Image credit: Swiss National Science Foundation (SNSF)Image credit: Swiss National Science Foundation (SNSF)Combining wood and concrete in the construction of buildings is nothing new. What is new, according to Swiss researchers, is the approach to combining wood and concrete to create a load-bearing concrete consisting of mostly wood.

Traditionally, the combined materials have been used for non-load-bearing purposes (like insulation). But researchers are beginning to imagine a different purpose for wood-based concrete.

Daia Zwicky, head of the Institute for Building and Environmental Technologies at the School of Engineering and Architecture of Fribourg, discovered through a battery of tests that traditional concrete differed from the wood-based concrete in terms of makeup. Traditional concrete is made of gravel and sand while finely ground wood (sawdust) makes up the wood concrete mixture.

“They weigh at most half of what normal concrete weighs – the lightest of them even float!" said Zwicky.

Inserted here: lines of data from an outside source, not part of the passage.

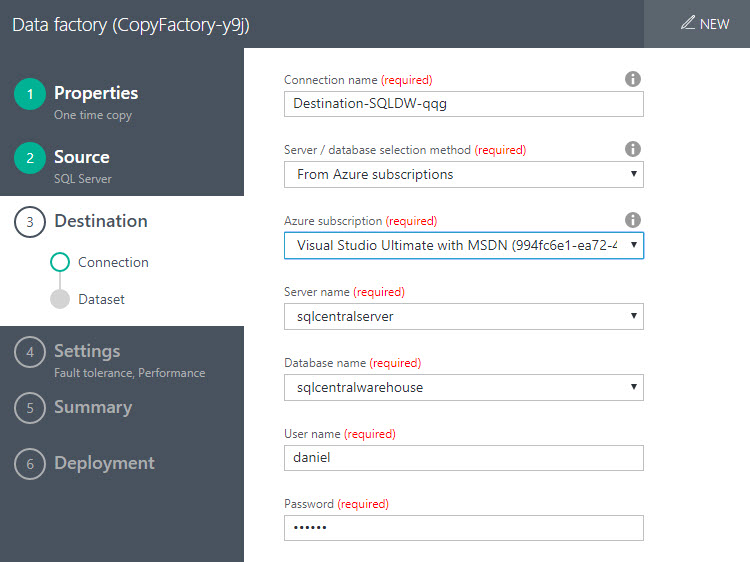Go to the Properties step
This screenshot has width=750, height=562.
pyautogui.click(x=96, y=93)
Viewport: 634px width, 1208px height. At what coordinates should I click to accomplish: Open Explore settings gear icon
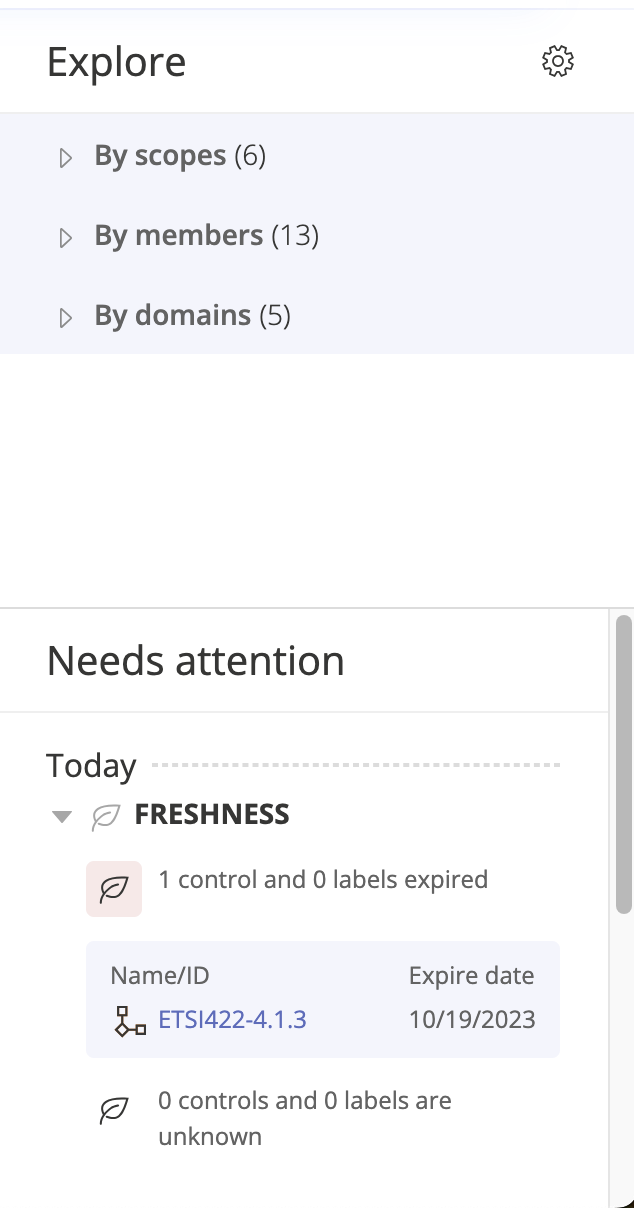tap(558, 61)
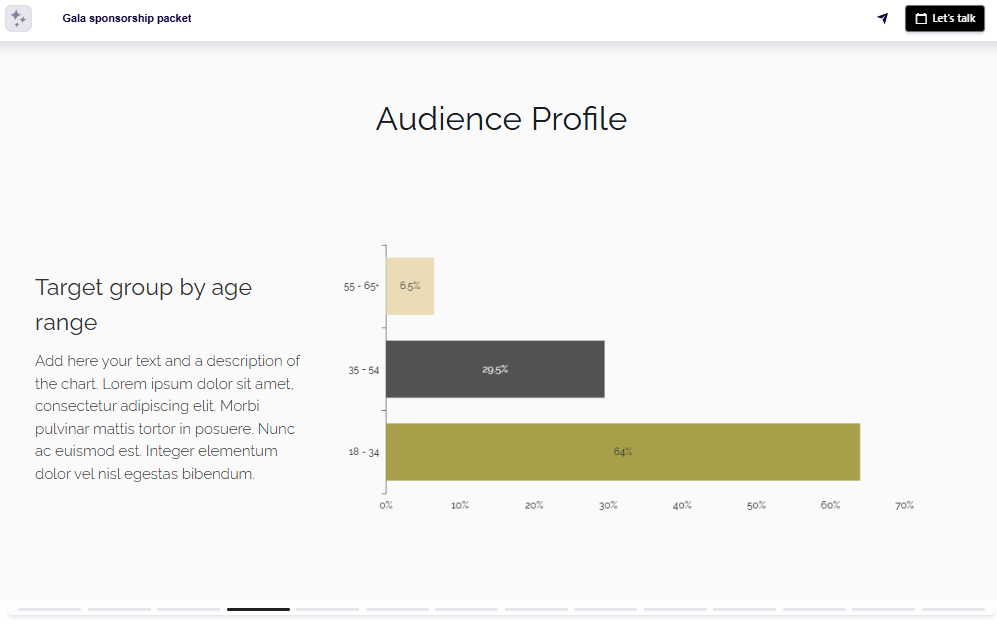The width and height of the screenshot is (997, 625).
Task: Click the Audience Profile heading
Action: (x=501, y=118)
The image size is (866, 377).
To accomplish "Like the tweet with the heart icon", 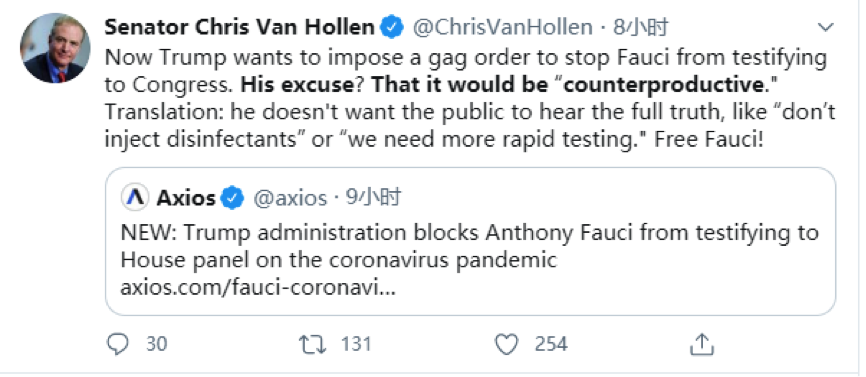I will tap(505, 345).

The new combination of wood and concrete acts as a thermal insulator and also offers flame retardance. Additionally, the concrete can also be reused as a source of heat and electricity once dismantled because of its high wood content. (However, the material conforms to fire protection standards.) The material is also suitable for slab and wall elements and can offer a load-bearing function in construction.

"It will take several years before we see the first buildings in which lightweight concrete containing wood plays an integral role in the construction," said Zwicky. "The level of knowledge required for widespread application is still too limited."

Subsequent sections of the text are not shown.